▶ [EXERCISE]
Starting with the line that contains "Given: Expand the", reproduce each line through the end of the listing below, with no other output.

▶ [DATA EXCERPTS]
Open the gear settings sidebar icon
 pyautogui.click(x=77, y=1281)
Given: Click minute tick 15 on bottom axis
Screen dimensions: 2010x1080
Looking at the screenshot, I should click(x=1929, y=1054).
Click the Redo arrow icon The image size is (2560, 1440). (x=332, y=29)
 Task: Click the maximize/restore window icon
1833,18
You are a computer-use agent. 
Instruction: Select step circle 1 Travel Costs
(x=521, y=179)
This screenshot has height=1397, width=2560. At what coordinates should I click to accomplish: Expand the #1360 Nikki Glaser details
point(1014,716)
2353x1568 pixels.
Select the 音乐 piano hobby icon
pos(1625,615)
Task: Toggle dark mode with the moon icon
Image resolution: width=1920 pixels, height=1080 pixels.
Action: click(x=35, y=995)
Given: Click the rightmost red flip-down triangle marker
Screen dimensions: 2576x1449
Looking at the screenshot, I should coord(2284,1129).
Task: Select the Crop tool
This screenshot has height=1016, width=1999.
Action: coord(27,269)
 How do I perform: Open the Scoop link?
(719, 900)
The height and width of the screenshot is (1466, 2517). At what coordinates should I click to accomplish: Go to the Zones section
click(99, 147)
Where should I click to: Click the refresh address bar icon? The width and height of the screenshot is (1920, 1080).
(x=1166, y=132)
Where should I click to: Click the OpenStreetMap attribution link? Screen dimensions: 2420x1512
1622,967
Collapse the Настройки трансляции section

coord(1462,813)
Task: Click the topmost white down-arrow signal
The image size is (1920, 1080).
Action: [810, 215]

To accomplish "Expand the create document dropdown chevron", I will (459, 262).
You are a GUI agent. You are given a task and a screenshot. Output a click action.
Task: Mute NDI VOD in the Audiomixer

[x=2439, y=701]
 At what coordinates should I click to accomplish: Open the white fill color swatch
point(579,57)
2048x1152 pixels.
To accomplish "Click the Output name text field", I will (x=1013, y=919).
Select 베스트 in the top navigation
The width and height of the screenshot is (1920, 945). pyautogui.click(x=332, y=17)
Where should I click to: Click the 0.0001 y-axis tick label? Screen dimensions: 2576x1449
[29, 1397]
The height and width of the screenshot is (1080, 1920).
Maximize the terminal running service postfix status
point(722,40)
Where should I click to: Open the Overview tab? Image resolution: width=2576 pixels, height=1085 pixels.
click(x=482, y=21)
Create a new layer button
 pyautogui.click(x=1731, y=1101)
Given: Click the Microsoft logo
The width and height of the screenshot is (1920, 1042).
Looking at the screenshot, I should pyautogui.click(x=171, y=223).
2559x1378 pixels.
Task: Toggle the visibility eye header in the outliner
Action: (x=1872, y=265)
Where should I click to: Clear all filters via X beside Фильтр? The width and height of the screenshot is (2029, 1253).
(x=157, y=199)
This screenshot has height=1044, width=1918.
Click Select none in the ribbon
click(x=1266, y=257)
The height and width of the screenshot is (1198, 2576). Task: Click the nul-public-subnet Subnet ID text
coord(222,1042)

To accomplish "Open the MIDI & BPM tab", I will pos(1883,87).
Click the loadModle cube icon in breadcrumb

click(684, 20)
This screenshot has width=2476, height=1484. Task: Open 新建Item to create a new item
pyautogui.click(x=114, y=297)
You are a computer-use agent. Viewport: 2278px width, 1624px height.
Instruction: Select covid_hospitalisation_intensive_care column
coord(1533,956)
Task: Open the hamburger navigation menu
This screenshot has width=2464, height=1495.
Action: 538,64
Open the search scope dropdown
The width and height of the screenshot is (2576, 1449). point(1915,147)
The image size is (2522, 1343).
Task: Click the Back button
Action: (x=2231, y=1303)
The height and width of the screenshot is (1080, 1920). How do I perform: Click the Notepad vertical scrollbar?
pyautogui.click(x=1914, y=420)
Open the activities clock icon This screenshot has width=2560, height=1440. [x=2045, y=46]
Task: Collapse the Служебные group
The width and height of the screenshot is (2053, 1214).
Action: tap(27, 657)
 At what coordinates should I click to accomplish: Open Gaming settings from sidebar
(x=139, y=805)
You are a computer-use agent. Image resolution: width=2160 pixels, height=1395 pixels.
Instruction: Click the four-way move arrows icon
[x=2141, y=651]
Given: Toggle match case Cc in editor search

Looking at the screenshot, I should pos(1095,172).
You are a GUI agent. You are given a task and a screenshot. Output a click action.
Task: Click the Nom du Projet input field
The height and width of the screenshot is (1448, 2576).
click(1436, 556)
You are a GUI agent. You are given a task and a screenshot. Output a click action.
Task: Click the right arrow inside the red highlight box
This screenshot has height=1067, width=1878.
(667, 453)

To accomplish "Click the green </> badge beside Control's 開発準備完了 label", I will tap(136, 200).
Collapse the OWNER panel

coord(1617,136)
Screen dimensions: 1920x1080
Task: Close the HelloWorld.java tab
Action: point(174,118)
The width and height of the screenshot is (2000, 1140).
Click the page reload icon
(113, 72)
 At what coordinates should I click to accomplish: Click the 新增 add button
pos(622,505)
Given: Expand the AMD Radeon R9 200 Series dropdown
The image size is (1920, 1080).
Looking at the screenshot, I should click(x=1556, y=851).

▶ [RESULT OF THE EXERCISE]
Given: Expand the AMD Radeon R9 200 Series dropdown
The image size is (1920, 1080).
Looking at the screenshot, I should click(x=1556, y=851).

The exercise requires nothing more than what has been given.